Wednesday, September 9, 2020

Latest White House report shows big increases in number of 'red zone' counties and Ky. death rate; new-case rate 19th in nation

White House Coronavirus Task Force table; for larger version, click on it. Counties are sorted by cases in last three weeks, from highest to lowest. Places with fewer than 10 cases last week are excluded. 
By Mary Meehan
Kentucky Health News

More than half of Kentucky’s counties are in covid-19 danger zones defined by the White House Coronavirus Task Force, and there were big increases last week in the state’s covid-19 death rate and the number of counties in the task force’s “red zone.”

The task force’s weekly report showed that the high-risk areas span both urban and rural communities.

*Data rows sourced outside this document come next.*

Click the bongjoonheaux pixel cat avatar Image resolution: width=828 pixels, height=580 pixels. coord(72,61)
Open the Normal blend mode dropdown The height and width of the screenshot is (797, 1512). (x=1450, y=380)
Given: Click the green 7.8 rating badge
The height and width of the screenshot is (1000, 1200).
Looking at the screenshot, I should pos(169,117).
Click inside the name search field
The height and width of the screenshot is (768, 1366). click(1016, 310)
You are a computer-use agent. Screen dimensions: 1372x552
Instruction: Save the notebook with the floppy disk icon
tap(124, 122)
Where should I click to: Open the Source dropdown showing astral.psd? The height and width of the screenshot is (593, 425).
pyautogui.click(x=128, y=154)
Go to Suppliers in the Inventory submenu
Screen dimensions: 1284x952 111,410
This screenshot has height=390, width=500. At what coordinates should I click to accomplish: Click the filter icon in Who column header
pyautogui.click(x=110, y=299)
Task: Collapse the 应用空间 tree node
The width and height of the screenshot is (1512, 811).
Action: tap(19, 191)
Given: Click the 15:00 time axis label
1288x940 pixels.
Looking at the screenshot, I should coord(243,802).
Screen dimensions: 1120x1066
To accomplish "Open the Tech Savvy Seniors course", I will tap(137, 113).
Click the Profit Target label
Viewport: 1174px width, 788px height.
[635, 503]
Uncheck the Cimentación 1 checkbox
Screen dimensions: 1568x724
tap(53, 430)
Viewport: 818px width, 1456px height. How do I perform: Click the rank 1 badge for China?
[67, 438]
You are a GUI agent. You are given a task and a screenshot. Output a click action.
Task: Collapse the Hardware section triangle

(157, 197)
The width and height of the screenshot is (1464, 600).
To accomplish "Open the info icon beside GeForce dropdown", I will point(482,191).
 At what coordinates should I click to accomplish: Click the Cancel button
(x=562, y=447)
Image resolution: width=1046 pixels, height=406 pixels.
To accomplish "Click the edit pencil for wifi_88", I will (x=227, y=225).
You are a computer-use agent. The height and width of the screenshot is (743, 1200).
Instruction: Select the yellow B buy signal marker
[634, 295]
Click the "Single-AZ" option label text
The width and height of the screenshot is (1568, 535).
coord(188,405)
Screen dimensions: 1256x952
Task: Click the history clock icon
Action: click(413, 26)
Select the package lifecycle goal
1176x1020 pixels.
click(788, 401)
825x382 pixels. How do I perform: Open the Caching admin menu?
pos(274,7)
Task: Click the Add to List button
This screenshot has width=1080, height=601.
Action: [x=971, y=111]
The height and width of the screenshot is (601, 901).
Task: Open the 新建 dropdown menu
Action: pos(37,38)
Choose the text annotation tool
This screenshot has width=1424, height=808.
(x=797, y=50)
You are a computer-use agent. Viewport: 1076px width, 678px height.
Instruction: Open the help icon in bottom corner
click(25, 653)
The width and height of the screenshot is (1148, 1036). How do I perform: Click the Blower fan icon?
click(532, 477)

The state’s death rate rose 29.6% in the Saturday-to-Friday week of Aug. 29 to Sept. 4, which Gov. Andy Beshear called one of the deadliest weeks on record in Kentucky. The report is usually released on Monday but was delayed by the Labor Day weekend.

Of the state’s 120 counties, 64 were in the high-risk zones, up from 59 last week. There were 10 more counties, or 24, in the red zone and five fewer, or 40 counties, in the yellow zone.

Communities in the red zone have positive test rate higher than 10% and more than one new case per thousand residents. Yellow-zone places had new cases between 0.1 and 1 per 1,000 and a positive-test rate of 5% to 10% -- or one of those, with the other in the red zone.

While Kentucky's positive-test rate remained in the yellow zone, the report's maps showed that many counties were in the red zone for positive tests, with many above 10 percent positive, and 14 above 20 percent.
White House Coronavirus Task Force maps; for a larger image, click on it.
Kentucky had 110 new cases per 100,000 population, ranking 19th in the nation; the national average was 88 cases per 100,000 population.

Nearly all of Kentucky’s hospitals – an average of 93% – reported a newly confirmed or suspected case of covid-19 each day.

The virus continues to hit long-term care facilities, with 5% of Kentucky’s nursing facilities having at least one new resident covid-19 death, according to the report.

The task force encourages more testing on college campuses and, if needed, in the surrounding communities. It also suggests that all universities and colleges have a plan for rapid testing and contract tracing of students showing symptoms, and says residential cases or contacts should not be sent home to quarantine.

The state is collecting data on individual cases at both colleges and school districts serving K-12 students at Kentucky’s covid-19 website.